#### Problem requirements
Reproduce only this stretch of the listing below: from the line with "Where should I" through the line with "Task: Click Compra rápida for Avengers puzzle", exactly as written, with pictures excluded.

----

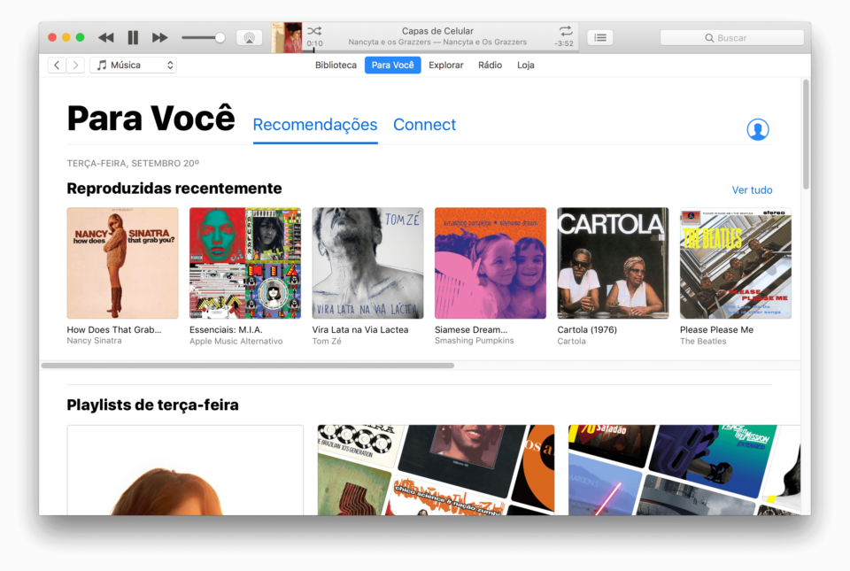Switch to the Biblioteca tab
The height and width of the screenshot is (571, 850).
click(x=336, y=65)
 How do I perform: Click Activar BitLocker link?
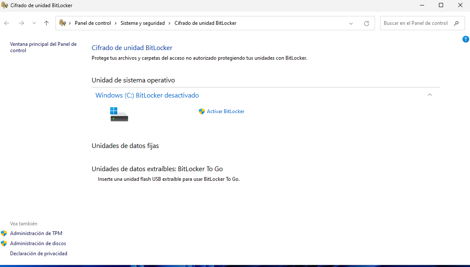(x=225, y=111)
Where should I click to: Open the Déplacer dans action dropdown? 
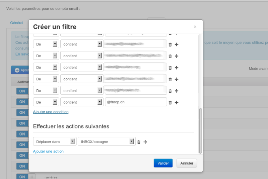tap(55, 141)
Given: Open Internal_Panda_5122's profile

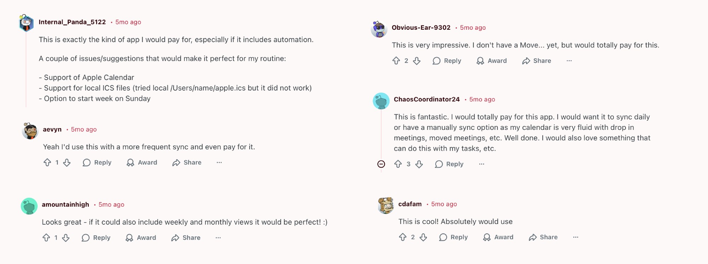Looking at the screenshot, I should (72, 22).
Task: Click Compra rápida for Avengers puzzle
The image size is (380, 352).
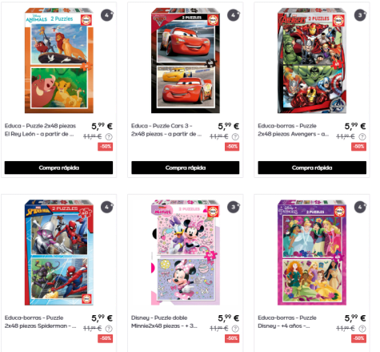Action: click(x=312, y=168)
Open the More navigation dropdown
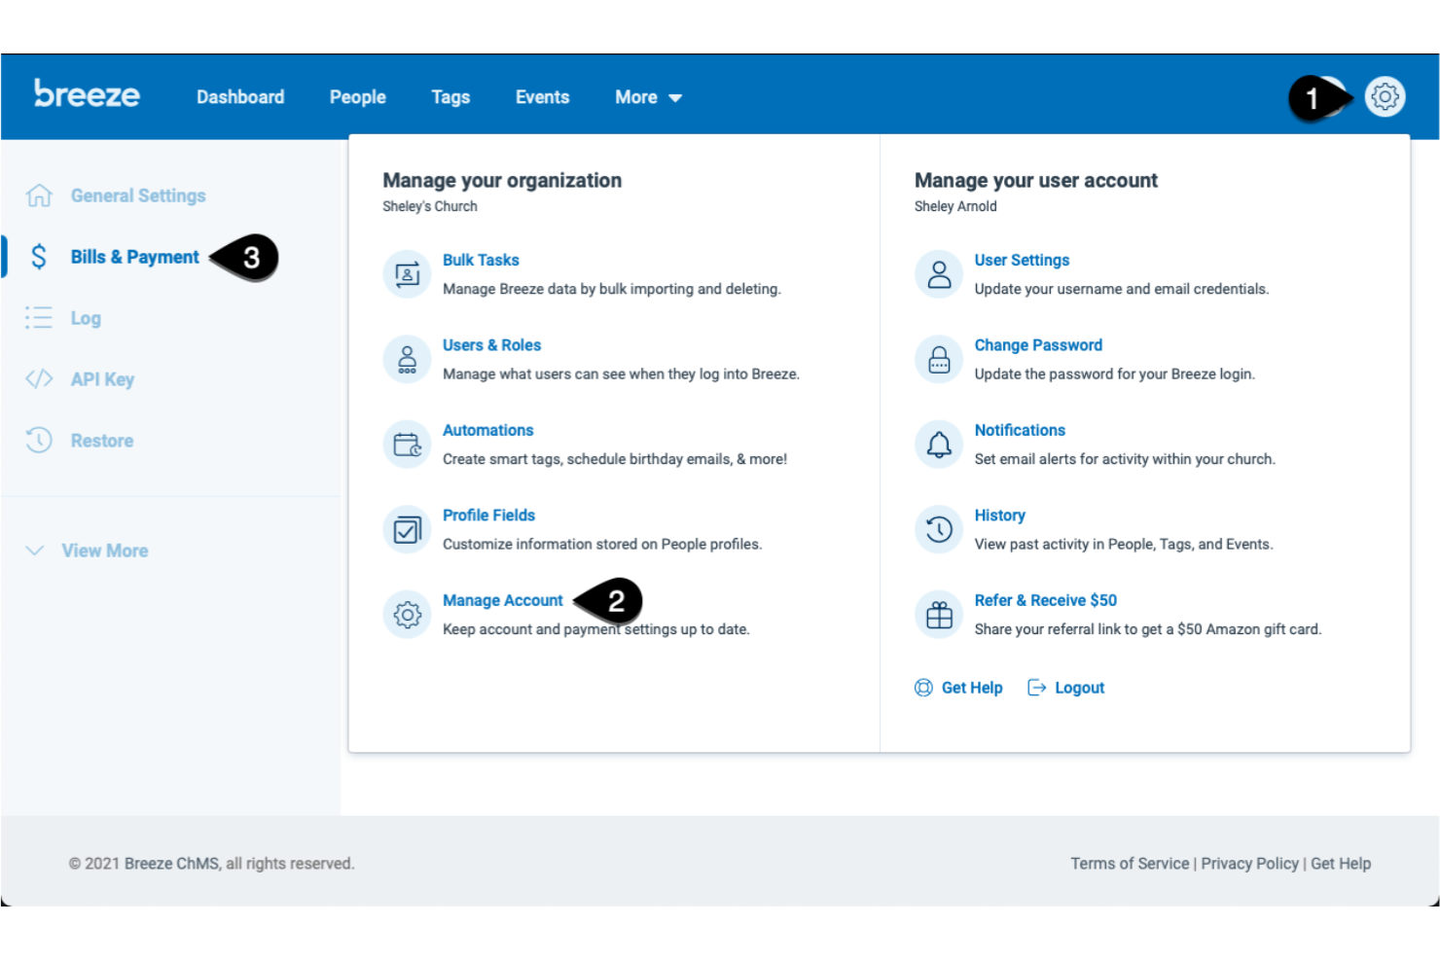The width and height of the screenshot is (1440, 960). click(647, 96)
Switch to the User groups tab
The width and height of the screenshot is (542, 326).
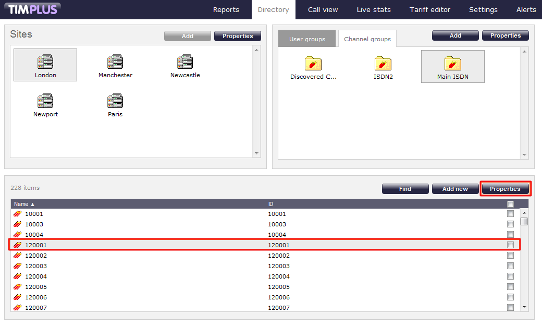[307, 39]

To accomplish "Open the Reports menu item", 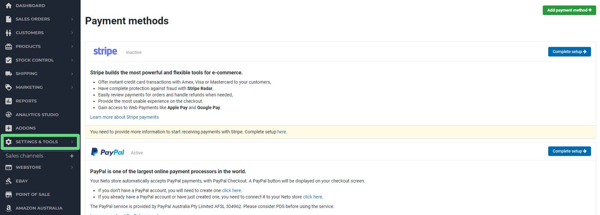I will pos(26,101).
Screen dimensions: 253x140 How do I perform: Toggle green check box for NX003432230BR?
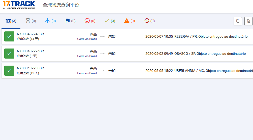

----

#### Reply to the task
Where should I click to: Open the Déplacer dans action dropdown? 
tap(55, 141)
Given: Open Internal_Panda_5122's profile

Looking at the screenshot, I should (72, 22).
Task: Click Compra rápida for Avengers puzzle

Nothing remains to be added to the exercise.